Como padres, ¿cuántas veces hemos repetido a nuestros hijos el muy trillado reproche: “Arregla ese desorden”, “recoge tus juguetes”, “lleva al fregadero el plato que ensuciaste”, “lleva tus calcetines al lavadero”? A menudo estos son los estribillos constantes de muchos padres. Frustrados y agotados, los padres quizás empiecen a sentirse como si se tratara de una grabación que repite las mismas palabras una y otra vez a su hijo. Y quizá parezca que el hijo no oye o no entiende por qué es importante que los juguetes, la losa y la ropa se recojan, se laven o se guarden.
Pero, padres y madres: ¡Debemos estar allí! ¡No nos cansemos de hacer el bien! Los buenos hábitos que los hijos lleguen a aprender cuando seguimos insistiendo, y esperamos que “arreglen el desorden”, servirán para muchos otros aspectos de su vida.
Por ejemplo, enseñar a los hijos a “arreglar el desorden” que han hecho les inculca un sentido de responsabilidad.
Desde muy temprana edad, los niños comienzan a formar un sentido de propiedad con los alimentos, los juguetes, la ropa y otras cosas; reclamando aquello que consideran suyo. Pero la Biblia enseña que la propiedad encierra otros aspectos: Si algo nos pertenece, es nuestra obligación cuidarlo. Es una responsabilidad que adquirimos. Esto se nota desde las primeras páginas de la Biblia. En el Génesis, Dios les presentó a Adán y a Eva su nuevo hogar en el huerto en Edén. “Los bendijo Dios y les dijo: Fructificad y multiplicaos; llenad la Tierra y sojuzgadla y señoread en los peces del mar, en las aves de los cielos y en todas las bestias que se mueven sobre la Tierra” (Génesis 1:28). Fue así como, una vez establecida la primera pareja en su nuevo hogar que les había creado, Dios les presentó el concepto de responsabilidad en el huerto en Edén, ordenando que “lo labrara y lo guardase” (Génesis 2:15). Que lo cuidaran. Que se hicieran responsables.

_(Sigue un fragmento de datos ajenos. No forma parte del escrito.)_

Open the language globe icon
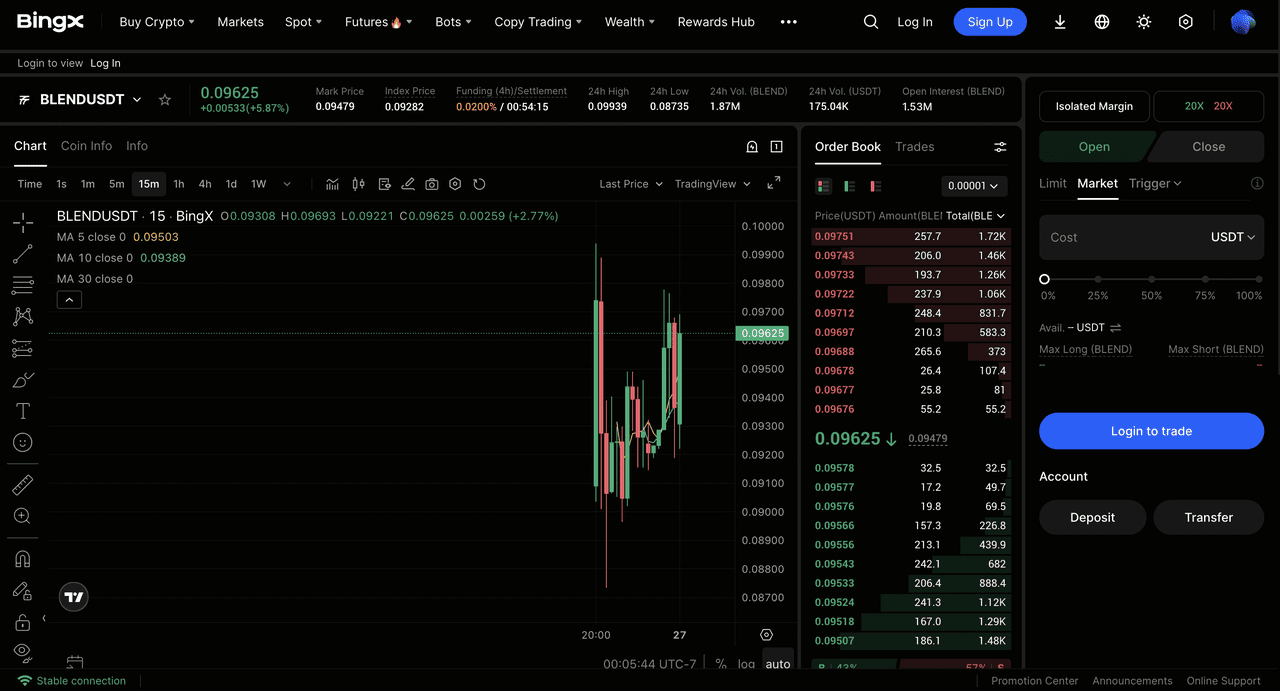The height and width of the screenshot is (691, 1280). coord(1102,22)
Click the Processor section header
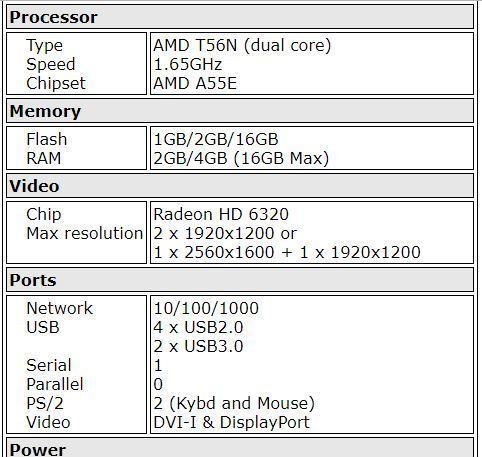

Ahora bien, la responsabilidad no se limita a cuidar solo lo que es nuestro. También es vigilar que lo nuestro no cause algún perjuicio a quienes nos rodean. A la niña le enseñamos primero a cuidar su muñeca y a tratarla con delicadeza, pero también le enseñamos a no dejarla tirada en el pasillo donde alguien que pase pueda tropezar. Le enseñamos que es ella quien debe guardar la muñeca cuando termine de jugar.
El mismo principio es muy apropiado para los adultos. En Deuteronomio 22:8 leemos: “Cuando edifiques casa nueva, harás pretil a tu terrado, para que no eches culpa de sangre sobre tu casa, si de él cayere alguno”. Las casas de los israelitas en esa época solían tener un techo plano donde se podía disfrutar el aire fresco de la noche. Para prever que nadie se cayera del techo accidentalmente, el dueño estaba obligado a construir un parapeto o muro bajo para protección de quienes subieran. Nuestras pertenencias: una casa, un auto y muchas otras cosas; son una bendición para nosotros, pero tenemos la responsabilidad de cuidar que no causan un daño a otras personas.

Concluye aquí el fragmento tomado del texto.